Task requirements -
(A) In the article on the AFNS model, what method is used to estimate the parameters?
(B) Convert the records from the line with "Task: Click the 'Peso (kg)' label" up to and including the line with "Looking at the" into a Markdown table with the columns n (a row number) and Line. Skip blank lines and omit the pictures.

Reading text -
:::
Want to share your content on R-bloggers? click here if you have a blog, or here if you don't.

Sang-Heon Lee

This article explains how to estimate parameters of the Arbitrage-Free dynamic Nelson-Siegel (AFNS) model (Christensen, Diebold, and Rudebusch; 2009, Christensen, Diebold, and Rudebusch; 2011) using Kalman filter. We estimate not only parameters but also filtered latent factor estimates such as level, slope, and curvature using R code.

### 1. AFNS model

AFNS model can be expressed as a state state model which consists of measurement equation and state equation as follows.
\begin{align} y_t (\boldsymbol{\tau}) &= B(\boldsymbol{\tau}) X_t + \frac{A(\boldsymbol{\tau})}{\boldsymbol{\tau}} + \epsilon_t (\boldsymbol{\tau}) \\ dX_t &= K^P (\theta^P – X_t) dt + \Sigma dW_t^P \end{align}
$B(\boldsymbol{\tau}) = \begin{bmatrix} 1 & \displaystyle \frac{1-e^{- \tau_1 \lambda }}{\tau_1 \lambda } & \displaystyle \frac{1-e^{- \tau_1 \lambda }}{\tau_1 \lambda }-e^{- \tau_1 \lambda } \\ 1 & \displaystyle \frac{1-e^{- \tau_2 \lambda }}{\tau_2 \lambda } & \displaystyle \frac{1-e^{- \tau_2 \lambda }}{\tau_2 \lambda }-e^{- \tau_2 \lambda } \\ ⋮&⋮&⋮\\ 1 & \displaystyle \frac{1-e^{- \tau_N \lambda }}{\tau_N \lambda } & \displaystyle \frac{1-e^{- \tau_N \lambda }}{\tau_N \lambda }-e^{- \tau_N \lambda } \end{bmatrix},$ $y_t (\boldsymbol{\tau}) = \begin{bmatrix} y _{t} ( \tau _{1} )\\y _{t} ( \tau _{2} )\\ ⋮ \\y _{t} ( \tau _{N} )\end{bmatrix}, \epsilon_t (\boldsymbol{\tau}) = \begin{bmatrix} \epsilon_{t} ( \tau _{1} )\\\epsilon_{t} ( \tau _{2} )\\ ⋮ \\\epsilon_{t} ( \tau _{N} )\end{bmatrix},$ \begin{align} K^P &= \begin{bmatrix} \kappa_{11}^P & 0& 0 \\ 0& \kappa_{22}^P &0 \\ 0& 0& \kappa_{33}^P \end{bmatrix}, \theta^P = \begin{bmatrix} \theta_{1}^P \\ \theta_{2}^P \\ \theta_{3}^P \end{bmatrix}, \\ \Sigma &= \begin{bmatrix} \sigma_{11} & 0 & 0 \\ \sigma_{21} & \sigma_{22} & 0 \\ \sigma_{31} & \sigma_{32} & \sigma_{33} \end{bmatrix}, dW_t^P = \begin{bmatrix} dW_{1t}^P \\ dW_{2t}^P \\ dW_{3t}^P \end{bmatrix} \end{align} Christensen et al. (2009, 2011) introduces the yield adjustment term to ensure the no-arbitrage condition for bond price. This yield adjustment term looks very complicated but can be calculated using estimated parameters such as $$\tau$$, $$\lambda$$, $$\Sigma$$ (see Christensen et al. (2009, 2011) for the detailed derivation).
:::
Dataset entries -
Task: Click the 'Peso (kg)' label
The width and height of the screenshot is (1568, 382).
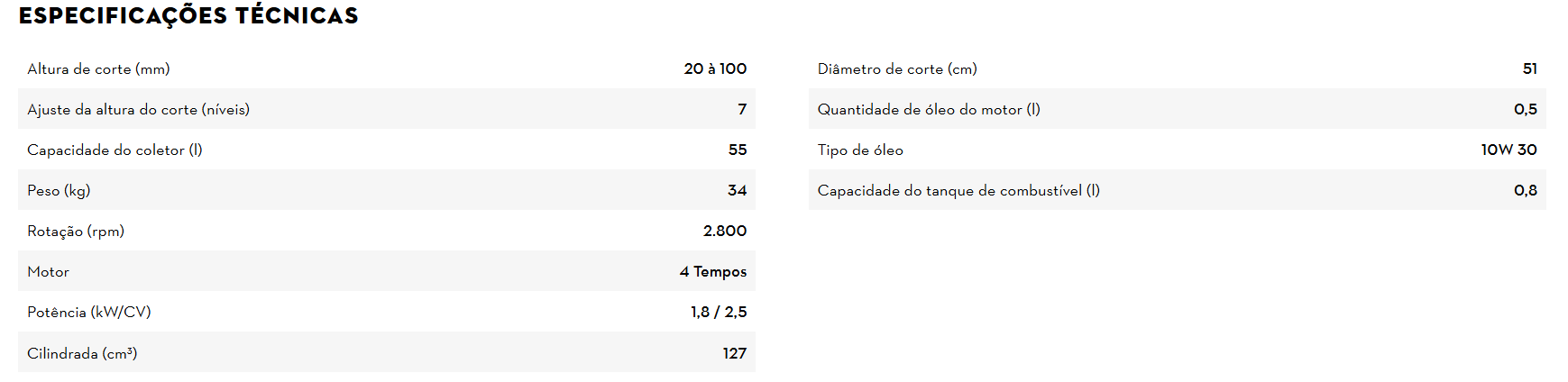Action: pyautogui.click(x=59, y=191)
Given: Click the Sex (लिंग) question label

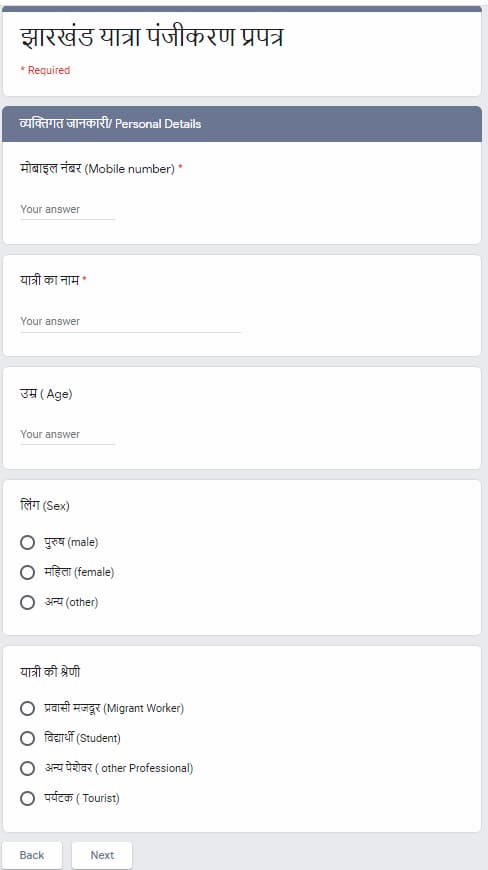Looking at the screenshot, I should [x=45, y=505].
:::
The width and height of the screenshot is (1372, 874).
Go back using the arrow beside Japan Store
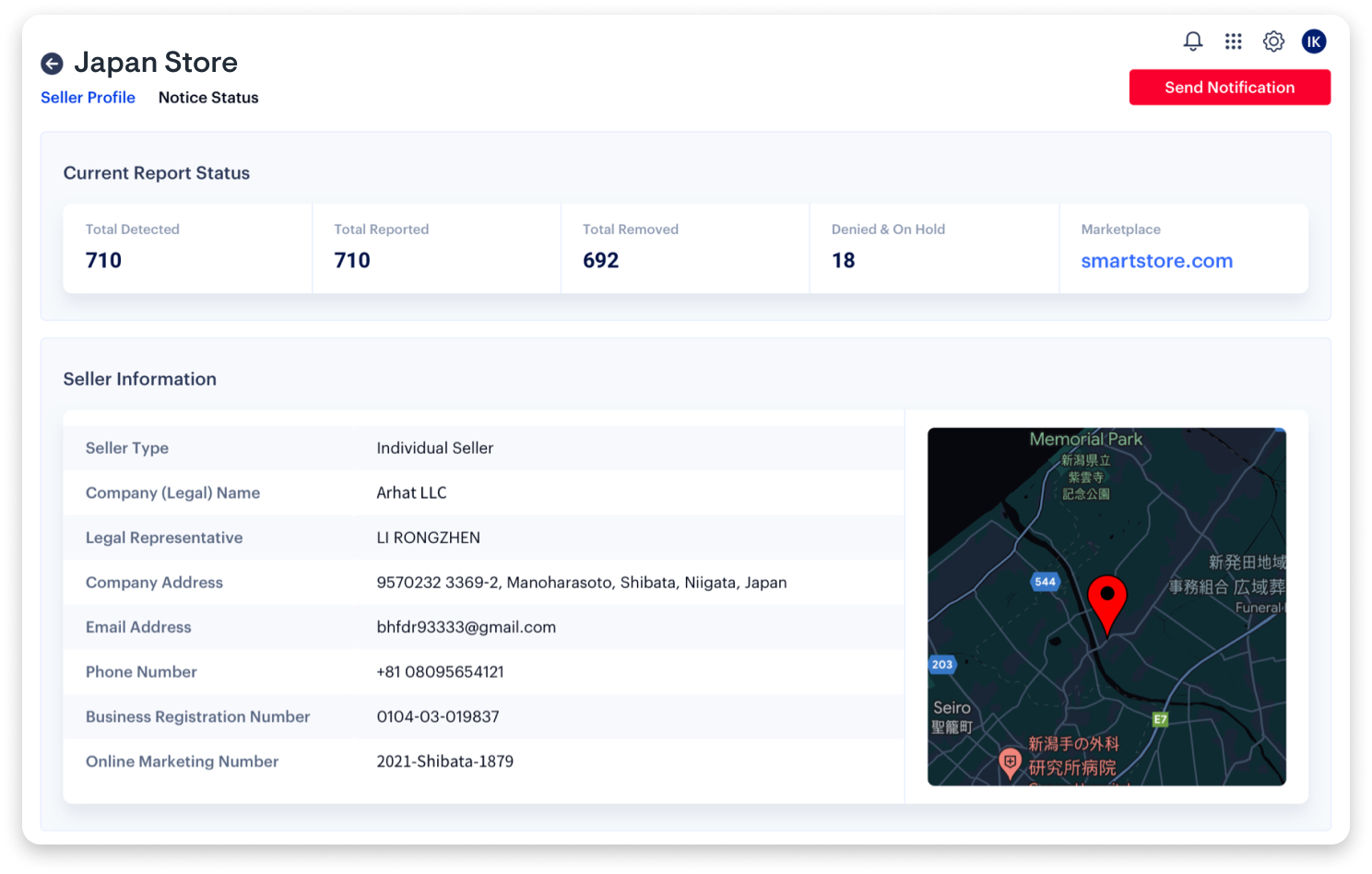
:::
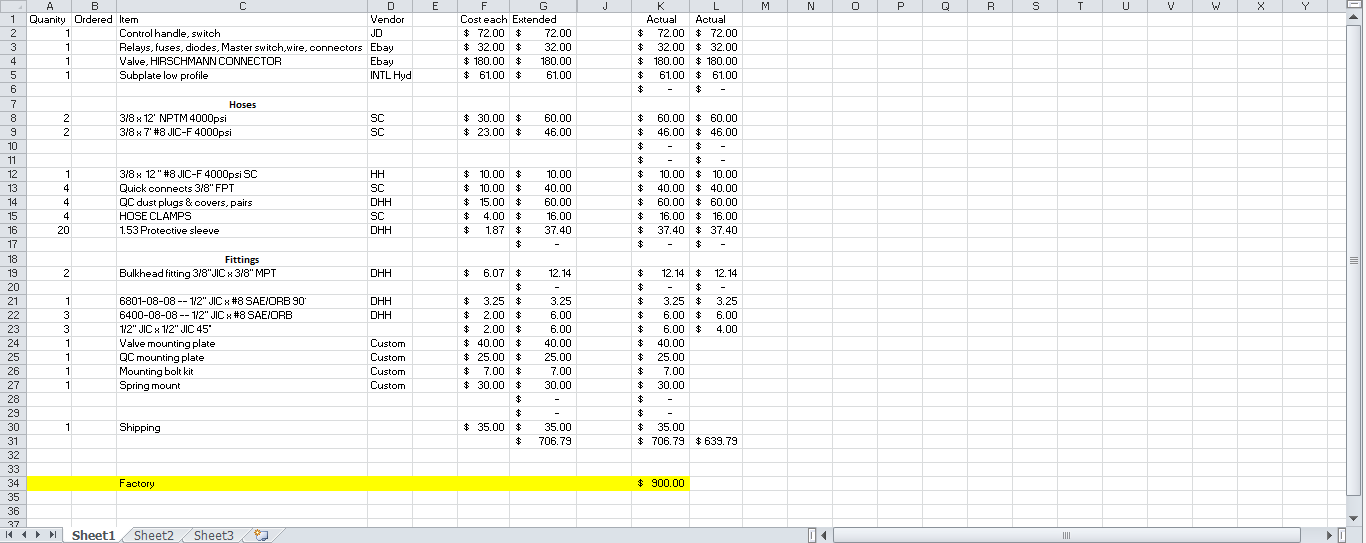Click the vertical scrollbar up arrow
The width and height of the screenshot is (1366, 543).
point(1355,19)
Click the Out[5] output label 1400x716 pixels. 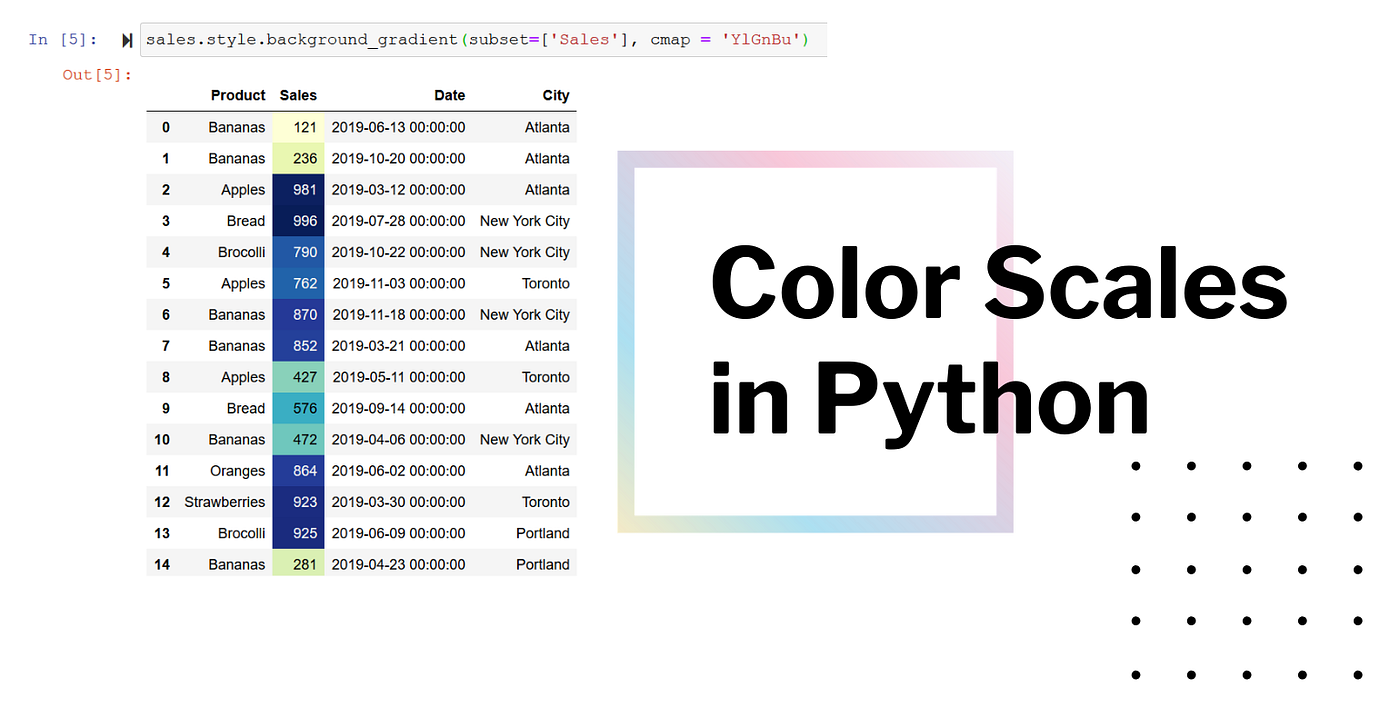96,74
:::
Answers provided -
(A) The Kalman filter.

(B)
| n | Line |
|---|---|
| 1 | Task: Click the 'Peso (kg)' label |
| 2 | The width and height of the screenshot is (1568, 382). |
| 3 | Action: pyautogui.click(x=59, y=191) |
| 4 | Given: Click the Sex (लिंग) question label |
| 5 | Looking at the screenshot, I should [x=45, y=505]. |